L'innovation et la productivité faisaient d'ailleurs partie des priorités de Bicha Ngo lors de son entrée en poste à la tête d'Investissement Québec, le 1er février 2024. Elle estime que les compagnies québécoises sont sur la bonne voie en ce qui a trait à la productivité. En 2017, la différence de productivité, mesurée en richesse produite par heure travaillée en entreprise, était d'environ 4,60 $ entre l'Ontario et le Québec. Il a diminué à 1,70 $ en 2023. « Il y a toujours un écart versus l'Ontario, mais il se rétrécit. Du coup, ce qu'on peut dire, c'est que nos entreprises québécoises ont augmenté leur productivité beaucoup plus rapidement que l'Ontario. On va continuer à miser là-dessus et aller dans ce sens pour qu'on soit encore meilleur », fait-elle valoir. 

La société d'État a aussi lancé, l'automne dernier, l'initiative grand V. « On donne les moyens aux entreprises de continuer à investir, d'autant plus que le contexte économique est beaucoup plus turbulent en ce moment », explique Mme Ngo. 

Bilan

À ses débuts comme PDG d'Investissement Québec, Bicha Ngo déclarait vouloir en faire un incontournable de l'activité économique du Québec. Un objectif qui se travaille en continu, selon elle. « Nous sommes déjà très présents dans tous les marchés », mentionne-t-elle. 

Elle rappelle que depuis son entrée en poste au sein de la société d'État à la fin 2019 comme vice-présidente, Placements privés, les entreprises soutenues ont connu une belle progression. « Si on regarde les organisations dans lesquelles nous sommes intervenus financièrement depuis 2019, 26 % sont passées de petites à moyenne ou de moyenne à grande. Quelque 27 % ont vu leur productivité augmenter de plus de 25 % durant cette période », dévoile-t-elle. 

Du côté de l'exportation, les ventes fermes hors Québec des entreprises accompagnées par les équipes d'Investissement Québec culminaient à près de 1 G$. Elles ont atteint plus de 5 G$ l'an dernier. « Nous allons pousser davantage en ce sens, toujours en complémentarité avec nos partenaires. Nous nous ajustons aux besoins des entreprises, du marché », partage Mme Ngo. 

Menaces de tarifs, des inquiétudes

Actuellement, l'une des principales préoccupations des entrepreneurs de la province concerne les menaces de tarifs douaniers émises par Donald Trump. « Le risque pour les entreprises, c'est de savoir quelle est l'étendue de ces tarifs et leur durée. Aujourd'hui, c'est très difficile à connaître. Il n'y a personne qui sait ce qui va arriver. Ceci étant dit, nous nous préparons. Nous sommes très à l'affût et nous suivons la situation de près », assure-t-elle.

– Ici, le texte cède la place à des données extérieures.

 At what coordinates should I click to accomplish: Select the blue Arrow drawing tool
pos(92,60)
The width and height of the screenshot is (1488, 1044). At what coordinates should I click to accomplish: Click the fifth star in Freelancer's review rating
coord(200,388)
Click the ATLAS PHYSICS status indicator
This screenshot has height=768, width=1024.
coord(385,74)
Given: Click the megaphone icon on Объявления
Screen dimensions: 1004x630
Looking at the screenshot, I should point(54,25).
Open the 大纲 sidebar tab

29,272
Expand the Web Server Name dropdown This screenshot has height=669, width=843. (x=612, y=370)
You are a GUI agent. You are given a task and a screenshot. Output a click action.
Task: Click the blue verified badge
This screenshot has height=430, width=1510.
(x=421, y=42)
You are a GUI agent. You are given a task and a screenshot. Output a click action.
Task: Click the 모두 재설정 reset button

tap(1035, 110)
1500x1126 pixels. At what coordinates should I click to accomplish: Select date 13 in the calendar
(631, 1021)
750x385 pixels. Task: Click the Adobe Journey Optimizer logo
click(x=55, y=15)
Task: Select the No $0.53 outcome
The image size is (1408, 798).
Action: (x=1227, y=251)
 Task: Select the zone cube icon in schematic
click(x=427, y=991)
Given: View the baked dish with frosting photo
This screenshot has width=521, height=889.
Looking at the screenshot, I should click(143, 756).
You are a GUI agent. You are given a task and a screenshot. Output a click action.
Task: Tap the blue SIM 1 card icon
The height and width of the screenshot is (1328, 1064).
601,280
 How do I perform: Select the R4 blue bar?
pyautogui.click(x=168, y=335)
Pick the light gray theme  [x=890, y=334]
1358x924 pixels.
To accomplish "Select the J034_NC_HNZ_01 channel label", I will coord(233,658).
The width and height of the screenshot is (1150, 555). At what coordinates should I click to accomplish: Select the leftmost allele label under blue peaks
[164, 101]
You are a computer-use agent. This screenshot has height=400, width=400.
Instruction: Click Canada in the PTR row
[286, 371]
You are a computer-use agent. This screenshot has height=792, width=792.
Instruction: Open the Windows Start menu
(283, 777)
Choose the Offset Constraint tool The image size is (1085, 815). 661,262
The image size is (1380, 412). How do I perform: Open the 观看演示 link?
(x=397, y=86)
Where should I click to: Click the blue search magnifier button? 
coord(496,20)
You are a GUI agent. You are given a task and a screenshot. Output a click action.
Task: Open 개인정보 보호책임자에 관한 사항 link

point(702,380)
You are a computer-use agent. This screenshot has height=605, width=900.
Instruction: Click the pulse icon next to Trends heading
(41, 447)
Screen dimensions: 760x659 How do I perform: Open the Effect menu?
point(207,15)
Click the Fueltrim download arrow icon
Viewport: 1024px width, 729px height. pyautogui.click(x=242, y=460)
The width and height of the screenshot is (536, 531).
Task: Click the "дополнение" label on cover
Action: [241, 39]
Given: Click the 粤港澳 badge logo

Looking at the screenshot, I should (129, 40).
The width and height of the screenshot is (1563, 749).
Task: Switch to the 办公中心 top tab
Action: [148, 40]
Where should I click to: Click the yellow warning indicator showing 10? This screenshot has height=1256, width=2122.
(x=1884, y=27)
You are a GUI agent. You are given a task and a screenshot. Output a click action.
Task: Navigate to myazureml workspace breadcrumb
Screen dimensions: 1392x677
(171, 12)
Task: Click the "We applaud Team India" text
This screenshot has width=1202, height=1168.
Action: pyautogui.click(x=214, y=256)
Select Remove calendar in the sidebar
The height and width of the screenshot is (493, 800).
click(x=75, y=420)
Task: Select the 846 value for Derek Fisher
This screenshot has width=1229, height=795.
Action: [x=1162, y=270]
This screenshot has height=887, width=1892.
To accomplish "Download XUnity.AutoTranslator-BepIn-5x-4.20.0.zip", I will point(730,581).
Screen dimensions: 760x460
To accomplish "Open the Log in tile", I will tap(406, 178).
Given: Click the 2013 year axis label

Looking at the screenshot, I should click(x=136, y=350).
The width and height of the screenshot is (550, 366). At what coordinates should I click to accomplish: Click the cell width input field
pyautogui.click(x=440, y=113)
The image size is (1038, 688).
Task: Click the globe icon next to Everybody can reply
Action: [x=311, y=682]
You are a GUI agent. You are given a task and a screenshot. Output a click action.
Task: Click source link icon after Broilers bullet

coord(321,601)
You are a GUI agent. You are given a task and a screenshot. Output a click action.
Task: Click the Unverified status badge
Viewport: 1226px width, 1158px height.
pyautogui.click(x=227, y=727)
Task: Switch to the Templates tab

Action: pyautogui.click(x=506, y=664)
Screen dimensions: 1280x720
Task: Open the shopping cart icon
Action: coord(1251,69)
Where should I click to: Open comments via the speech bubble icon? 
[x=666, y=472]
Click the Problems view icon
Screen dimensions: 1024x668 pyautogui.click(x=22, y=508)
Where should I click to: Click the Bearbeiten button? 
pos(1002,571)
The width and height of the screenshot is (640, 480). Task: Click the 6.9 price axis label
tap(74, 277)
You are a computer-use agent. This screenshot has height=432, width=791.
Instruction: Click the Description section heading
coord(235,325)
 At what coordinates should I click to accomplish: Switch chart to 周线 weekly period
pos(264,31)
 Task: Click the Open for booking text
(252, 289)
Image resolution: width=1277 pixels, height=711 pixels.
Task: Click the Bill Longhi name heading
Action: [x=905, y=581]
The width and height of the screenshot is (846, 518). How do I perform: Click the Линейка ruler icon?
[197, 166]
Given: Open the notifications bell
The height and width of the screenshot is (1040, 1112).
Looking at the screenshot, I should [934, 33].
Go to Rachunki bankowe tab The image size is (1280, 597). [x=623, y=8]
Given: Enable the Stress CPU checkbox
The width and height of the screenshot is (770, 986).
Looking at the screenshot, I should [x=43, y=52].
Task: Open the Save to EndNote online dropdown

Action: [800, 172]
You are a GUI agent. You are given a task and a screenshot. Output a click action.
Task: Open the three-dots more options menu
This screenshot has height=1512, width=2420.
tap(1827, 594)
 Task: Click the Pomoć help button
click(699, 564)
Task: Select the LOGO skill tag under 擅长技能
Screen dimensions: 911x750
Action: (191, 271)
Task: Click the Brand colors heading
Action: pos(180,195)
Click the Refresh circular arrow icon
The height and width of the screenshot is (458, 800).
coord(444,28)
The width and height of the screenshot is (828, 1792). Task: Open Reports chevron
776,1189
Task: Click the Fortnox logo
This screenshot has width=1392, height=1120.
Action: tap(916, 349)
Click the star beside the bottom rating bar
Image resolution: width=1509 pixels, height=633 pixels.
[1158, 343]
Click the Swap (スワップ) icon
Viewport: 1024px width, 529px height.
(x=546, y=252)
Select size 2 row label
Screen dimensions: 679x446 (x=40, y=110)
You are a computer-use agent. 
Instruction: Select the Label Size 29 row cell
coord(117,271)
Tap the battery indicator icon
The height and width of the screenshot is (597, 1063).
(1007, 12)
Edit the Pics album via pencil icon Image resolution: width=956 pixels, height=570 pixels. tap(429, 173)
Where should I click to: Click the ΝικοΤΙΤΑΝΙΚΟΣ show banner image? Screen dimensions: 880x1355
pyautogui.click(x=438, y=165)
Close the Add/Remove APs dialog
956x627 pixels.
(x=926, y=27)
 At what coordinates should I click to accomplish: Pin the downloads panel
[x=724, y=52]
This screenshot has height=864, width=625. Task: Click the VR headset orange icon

La PDG explique qu'à court terme, ce serait un enjeu de liquidité pour les entreprises. Toutefois, à moyen terme, c'est plutôt la productivité qui pourrait aider les compagnies québécoises. « C'est pour ça qu'on mise tellement là-dessus. Plus nos entreprises sont productives, plus elles sont compétitives à l'échelle internationale. Donc oui les tarifs vont faire mal, mais on va avoir encore un avantage sur nos concurrents mondiaux », estime-t-elle. 

Se diversifier

Mme Ngo souhaite aussi diminuer la dépendance du Québec envers le marché américain pour les exportations. Actuellement, 70 % des exportations de la province sont dirigées vers les États-Unis. « Aujourd'hui, deux tiers du temps de nos équipes d'exportation est consacré à accompagner des entreprises dans des marchés hors États-Unis. Nous voulons les aider à ouvrir d'autres marchés que les États-Unis pour diversifier et mitiger le risque », dévoile-t-elle.

Bicha Ngo considère que ces efforts seront bénéfiques à moyen terme, que les menaces de Donald Trump soient mises à exécution ou non. « En ce moment, ce sont les tarifs, mais nous ne pouvons pas continuer à être dépendants comme ça de ce qui peut arriver à très court terme », conclut-elle.